_Exercise details:_
Scan the records below for the line containing "ARTS ACCESS (591, 548)" and the line containing "high ropes (205, 1335)". Copy both, plus every line between, exactly.

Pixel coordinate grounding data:
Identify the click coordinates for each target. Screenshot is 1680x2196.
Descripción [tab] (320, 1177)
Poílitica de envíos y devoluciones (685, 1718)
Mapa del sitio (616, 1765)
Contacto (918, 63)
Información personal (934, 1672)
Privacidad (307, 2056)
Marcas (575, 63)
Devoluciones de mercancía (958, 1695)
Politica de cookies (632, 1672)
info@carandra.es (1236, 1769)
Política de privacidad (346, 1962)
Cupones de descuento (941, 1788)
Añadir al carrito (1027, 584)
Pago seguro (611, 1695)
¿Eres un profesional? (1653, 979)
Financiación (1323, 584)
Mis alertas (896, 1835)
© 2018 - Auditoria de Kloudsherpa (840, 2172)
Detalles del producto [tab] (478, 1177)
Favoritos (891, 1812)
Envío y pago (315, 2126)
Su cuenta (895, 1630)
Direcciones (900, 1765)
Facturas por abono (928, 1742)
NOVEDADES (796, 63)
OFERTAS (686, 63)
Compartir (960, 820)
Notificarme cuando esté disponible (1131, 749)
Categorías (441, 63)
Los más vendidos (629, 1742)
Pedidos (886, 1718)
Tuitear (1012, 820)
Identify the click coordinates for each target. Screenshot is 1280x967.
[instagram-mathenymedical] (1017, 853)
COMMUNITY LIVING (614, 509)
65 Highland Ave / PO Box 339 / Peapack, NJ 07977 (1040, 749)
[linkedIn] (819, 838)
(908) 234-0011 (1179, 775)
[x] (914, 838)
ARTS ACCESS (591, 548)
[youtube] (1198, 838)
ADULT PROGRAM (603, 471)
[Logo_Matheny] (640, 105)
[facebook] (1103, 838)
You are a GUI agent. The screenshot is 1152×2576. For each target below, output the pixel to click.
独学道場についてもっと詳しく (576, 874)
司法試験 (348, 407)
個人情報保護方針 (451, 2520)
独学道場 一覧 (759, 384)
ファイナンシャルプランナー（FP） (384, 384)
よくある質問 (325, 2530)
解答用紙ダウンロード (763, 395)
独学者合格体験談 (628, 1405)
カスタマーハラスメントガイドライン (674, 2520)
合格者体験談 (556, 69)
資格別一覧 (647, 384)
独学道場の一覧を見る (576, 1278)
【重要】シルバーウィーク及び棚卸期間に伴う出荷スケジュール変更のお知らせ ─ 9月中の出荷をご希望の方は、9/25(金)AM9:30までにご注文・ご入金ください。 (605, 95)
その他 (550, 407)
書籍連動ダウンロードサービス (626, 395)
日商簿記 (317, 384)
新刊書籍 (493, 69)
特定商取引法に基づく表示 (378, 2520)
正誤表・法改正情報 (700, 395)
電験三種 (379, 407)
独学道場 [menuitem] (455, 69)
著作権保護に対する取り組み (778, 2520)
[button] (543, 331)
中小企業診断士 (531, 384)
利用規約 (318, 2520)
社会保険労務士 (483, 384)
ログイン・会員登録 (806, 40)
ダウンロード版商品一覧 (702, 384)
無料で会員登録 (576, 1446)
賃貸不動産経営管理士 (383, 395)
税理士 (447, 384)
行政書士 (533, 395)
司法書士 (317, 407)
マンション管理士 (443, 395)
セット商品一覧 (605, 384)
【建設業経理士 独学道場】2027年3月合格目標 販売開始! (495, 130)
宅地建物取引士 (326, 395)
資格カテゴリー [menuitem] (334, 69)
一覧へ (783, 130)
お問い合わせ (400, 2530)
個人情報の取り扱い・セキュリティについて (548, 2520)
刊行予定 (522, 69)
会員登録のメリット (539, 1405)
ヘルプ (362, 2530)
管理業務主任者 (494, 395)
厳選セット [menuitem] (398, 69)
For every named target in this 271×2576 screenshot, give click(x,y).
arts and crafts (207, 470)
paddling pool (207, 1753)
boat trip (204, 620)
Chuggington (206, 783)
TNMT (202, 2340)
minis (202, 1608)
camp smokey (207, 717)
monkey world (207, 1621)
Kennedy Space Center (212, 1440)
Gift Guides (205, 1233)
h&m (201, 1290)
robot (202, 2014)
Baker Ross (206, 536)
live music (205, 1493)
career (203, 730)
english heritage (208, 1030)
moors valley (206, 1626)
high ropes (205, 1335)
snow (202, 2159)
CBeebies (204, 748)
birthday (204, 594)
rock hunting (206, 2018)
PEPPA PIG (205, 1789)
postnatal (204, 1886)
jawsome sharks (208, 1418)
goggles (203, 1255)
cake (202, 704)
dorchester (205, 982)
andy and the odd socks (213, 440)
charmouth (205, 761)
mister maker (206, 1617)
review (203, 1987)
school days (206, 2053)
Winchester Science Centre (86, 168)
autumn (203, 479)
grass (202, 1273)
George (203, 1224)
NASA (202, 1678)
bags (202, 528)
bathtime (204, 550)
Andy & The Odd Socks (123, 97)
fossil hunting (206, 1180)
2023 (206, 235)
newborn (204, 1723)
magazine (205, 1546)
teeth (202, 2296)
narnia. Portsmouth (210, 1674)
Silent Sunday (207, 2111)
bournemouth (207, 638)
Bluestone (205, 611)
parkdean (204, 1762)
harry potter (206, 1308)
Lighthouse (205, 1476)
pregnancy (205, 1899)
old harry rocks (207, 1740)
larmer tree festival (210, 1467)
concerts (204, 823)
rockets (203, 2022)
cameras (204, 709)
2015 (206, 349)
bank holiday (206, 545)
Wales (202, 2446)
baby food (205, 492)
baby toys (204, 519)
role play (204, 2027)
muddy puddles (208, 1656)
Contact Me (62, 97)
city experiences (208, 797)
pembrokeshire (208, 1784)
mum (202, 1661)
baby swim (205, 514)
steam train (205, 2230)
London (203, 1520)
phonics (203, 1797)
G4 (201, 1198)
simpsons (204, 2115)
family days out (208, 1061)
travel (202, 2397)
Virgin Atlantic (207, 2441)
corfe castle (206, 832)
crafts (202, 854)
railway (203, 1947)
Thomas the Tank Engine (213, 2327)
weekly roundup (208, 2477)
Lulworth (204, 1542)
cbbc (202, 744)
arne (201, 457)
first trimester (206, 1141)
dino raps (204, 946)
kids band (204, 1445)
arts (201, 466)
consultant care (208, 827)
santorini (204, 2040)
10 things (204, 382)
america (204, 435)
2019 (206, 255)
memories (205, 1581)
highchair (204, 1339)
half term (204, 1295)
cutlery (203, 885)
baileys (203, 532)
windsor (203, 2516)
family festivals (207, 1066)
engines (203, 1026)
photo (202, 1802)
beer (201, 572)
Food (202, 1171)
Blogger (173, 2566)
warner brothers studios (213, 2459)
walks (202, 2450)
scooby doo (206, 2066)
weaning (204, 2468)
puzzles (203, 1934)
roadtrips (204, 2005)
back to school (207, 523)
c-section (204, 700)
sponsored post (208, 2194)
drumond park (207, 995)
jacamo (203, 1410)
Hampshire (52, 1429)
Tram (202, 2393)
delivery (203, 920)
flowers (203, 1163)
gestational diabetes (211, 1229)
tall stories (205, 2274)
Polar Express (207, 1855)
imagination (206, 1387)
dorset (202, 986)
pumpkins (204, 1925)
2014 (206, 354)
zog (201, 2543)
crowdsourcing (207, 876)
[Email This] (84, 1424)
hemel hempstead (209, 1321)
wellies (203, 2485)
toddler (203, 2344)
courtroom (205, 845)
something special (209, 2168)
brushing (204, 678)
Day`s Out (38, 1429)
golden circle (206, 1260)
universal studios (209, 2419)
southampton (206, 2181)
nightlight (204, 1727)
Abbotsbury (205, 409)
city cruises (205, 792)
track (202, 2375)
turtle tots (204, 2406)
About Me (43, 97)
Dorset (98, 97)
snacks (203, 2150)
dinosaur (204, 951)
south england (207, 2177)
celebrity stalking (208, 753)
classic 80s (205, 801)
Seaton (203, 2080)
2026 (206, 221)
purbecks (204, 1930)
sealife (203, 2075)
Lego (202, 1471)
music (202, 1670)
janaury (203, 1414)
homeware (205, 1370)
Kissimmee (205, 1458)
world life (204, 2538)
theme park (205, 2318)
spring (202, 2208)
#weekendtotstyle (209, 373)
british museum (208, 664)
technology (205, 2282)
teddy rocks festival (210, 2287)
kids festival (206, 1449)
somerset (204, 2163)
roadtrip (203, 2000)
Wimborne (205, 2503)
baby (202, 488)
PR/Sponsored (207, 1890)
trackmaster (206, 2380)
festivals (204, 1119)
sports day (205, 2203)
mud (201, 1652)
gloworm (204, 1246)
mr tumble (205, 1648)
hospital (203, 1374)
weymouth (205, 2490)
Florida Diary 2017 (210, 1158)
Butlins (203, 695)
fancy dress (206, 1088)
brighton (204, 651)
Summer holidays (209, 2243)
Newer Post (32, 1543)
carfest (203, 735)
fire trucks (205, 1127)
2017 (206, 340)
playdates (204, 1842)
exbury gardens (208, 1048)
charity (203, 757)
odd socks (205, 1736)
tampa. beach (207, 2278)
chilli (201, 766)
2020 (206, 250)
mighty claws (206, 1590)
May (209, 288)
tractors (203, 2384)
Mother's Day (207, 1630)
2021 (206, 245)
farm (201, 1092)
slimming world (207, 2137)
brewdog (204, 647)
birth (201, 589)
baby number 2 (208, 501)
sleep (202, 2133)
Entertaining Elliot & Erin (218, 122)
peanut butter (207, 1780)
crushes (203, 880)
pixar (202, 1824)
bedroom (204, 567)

_Your solution:_
ARTS ACCESS (591, 548)
[youtube] (1198, 838)
ADULT PROGRAM (603, 471)
[Logo_Matheny] (640, 105)
[facebook] (1103, 838)
You are a GUI agent. The screenshot is 1152×2576. For each target below, output the pixel to click.
独学道場についてもっと詳しく (576, 874)
司法試験 (348, 407)
個人情報保護方針 (451, 2520)
独学道場 一覧 (759, 384)
ファイナンシャルプランナー（FP） (384, 384)
よくある質問 (325, 2530)
解答用紙ダウンロード (763, 395)
独学者合格体験談 (628, 1405)
カスタマーハラスメントガイドライン (674, 2520)
合格者体験談 (556, 69)
資格別一覧 (647, 384)
独学道場の一覧を見る (576, 1278)
【重要】シルバーウィーク及び棚卸期間に伴う出荷スケジュール変更のお知らせ ─ 9月中の出荷をご希望の方は、9/25(金)AM9:30までにご注文・ご入金ください。 (605, 95)
その他 (550, 407)
書籍連動ダウンロードサービス (626, 395)
日商簿記 (317, 384)
新刊書籍 (493, 69)
特定商取引法に基づく表示 (378, 2520)
正誤表・法改正情報 (700, 395)
電験三種 (379, 407)
独学道場 [menuitem] (455, 69)
著作権保護に対する取り組み (778, 2520)
[button] (543, 331)
中小企業診断士 (531, 384)
利用規約 (318, 2520)
社会保険労務士 (483, 384)
ログイン・会員登録 (806, 40)
ダウンロード版商品一覧 (702, 384)
無料で会員登録 (576, 1446)
賃貸不動産経営管理士 (383, 395)
税理士 (447, 384)
行政書士 (533, 395)
司法書士 (317, 407)
マンション管理士 (443, 395)
セット商品一覧 (605, 384)
【建設業経理士 独学道場】2027年3月合格目標 販売開始! (495, 130)
宅地建物取引士 (326, 395)
資格カテゴリー [menuitem] (334, 69)
一覧へ (783, 130)
お問い合わせ (400, 2530)
個人情報の取り扱い・セキュリティについて (548, 2520)
刊行予定 (522, 69)
会員登録のメリット (539, 1405)
ヘルプ (362, 2530)
管理業務主任者 (494, 395)
厳選セット [menuitem] (398, 69)
For every named target in this 271×2576 screenshot, give click(x,y).
arts and crafts (207, 470)
paddling pool (207, 1753)
boat trip (204, 620)
Chuggington (206, 783)
TNMT (202, 2340)
minis (202, 1608)
camp smokey (207, 717)
monkey world (207, 1621)
Kennedy Space Center (212, 1440)
Gift Guides (205, 1233)
h&m (201, 1290)
robot (202, 2014)
Baker Ross (206, 536)
live music (205, 1493)
career (203, 730)
english heritage (208, 1030)
moors valley (206, 1626)
high ropes (205, 1335)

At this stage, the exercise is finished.